In her first collection she uses an ancestral fabric from Africa called KANGA that wraps the bodies of the African woman. These fabrics are made of bright colors, original designs, genuine prints and represent small works of art themselves.
Each KANGA has a phrase stamped on it, a proverb written in Ki-Swahili and according to its meaning the KANGA will be used at different and special moments of a woman’s life.
KANGA is the main mean of expression for women in West Africa. A woman personally follows the integral process for the realization of the KANGA, from the search for materials, to design, production and distribution.
Following the investigation of the African ancestral fabrics, Lucia travels the African continent promulgating the variety of fabrics of each place in her catwalks, revealing the cultural treasure of Africa.
The Kenyan woman was able to communicate her thoughts and ideas since 1800 through the KANGAS they wore, long before the European woman could express her ideas publicly. Above all, these messages were accepted and respected. Today LUCIA DE SU, a conceptual artist from the Canary Islands, is making European fashion from the originality and origin of African culture.
Teaching the world the beauty of the African ancestral culture, being each fabric unique and handmade.
Dressing this culture, with our own message, we are not only differentiating ourselves from the global standards of the fashion world, but we are part of this great social work giving jobs to the African continent.
This initiative was awarded by UNESCO for promoting the Heritage of Ancestral Cultures.


The fabric whose purpose was eminently practical, utilitarian, and whose use does not refer only to clothing, but to objects of daily life and of the home, has undoubtedly a cultural meaning because it illustrates the way in which people are related with their surroundings and conceive the world; It embodies an aesthetic tradition and also synthesizes the evolution of that vision and its perception of itself.

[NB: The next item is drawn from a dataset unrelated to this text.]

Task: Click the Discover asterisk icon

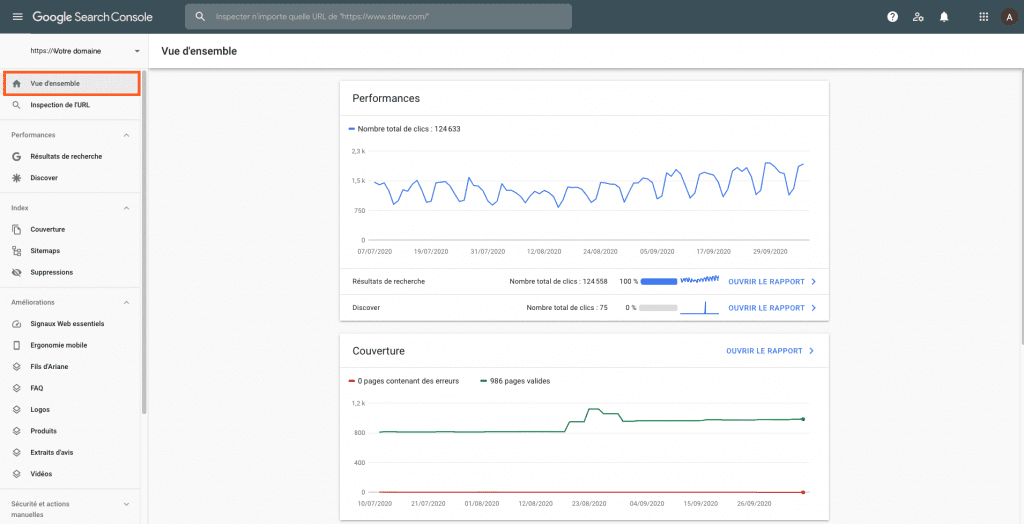Action: (17, 178)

Through the art of weaving – one of the first human activities – each culture shows its identity, its structure, the evolution of its technical knowledge, the way in which the community is organized and the people are related.

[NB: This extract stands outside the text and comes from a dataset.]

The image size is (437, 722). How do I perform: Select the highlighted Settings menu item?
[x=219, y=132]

Thus, the woven object can be considered part of a non-verbal language through which the person who uses it communicates to others not only what culture it belongs to, making its identity visible, but also the role it must play -or chooses to play- in given culture, its links with the past and also its hopes for the future.
In this sense, the fabric that is elaborated by a specific culture following patterns, designs and ancestral knowledge, has a material tangible dimension which is given by the capacity of said culture to become visible in what it weaves. Now, they also have an immaterial, intangible dimension, which implies, figuratively, a way of being peculiar and unrepeatable. Making a fabric is not a mechanical act, devoid of meaning, but a profoundly symbolic act that entails a way of contemplating life, of creating, in which each thread, or each piece of cloth, each stitch has its meaning, tells a story and connects with a mythical space where the sacred is often present.

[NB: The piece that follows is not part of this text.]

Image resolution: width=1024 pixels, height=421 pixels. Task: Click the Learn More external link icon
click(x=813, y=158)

From this point of view, knowledge and protection of the ancestral tissues of each town can undoubtedly help to understand the richness of its history and its cultural diversity. On the other hand, the preservation of both the material and immaterial dimensions of those fabrics that many people continue to elaborate will serve to keep their cultural heritage alive. This is undoubtedly a matter of vital importance in an era in which the standardization of culture threatens to destroy one’s identity, the only place from which the relationship with others, transformations and the search for new opportunities makes sense.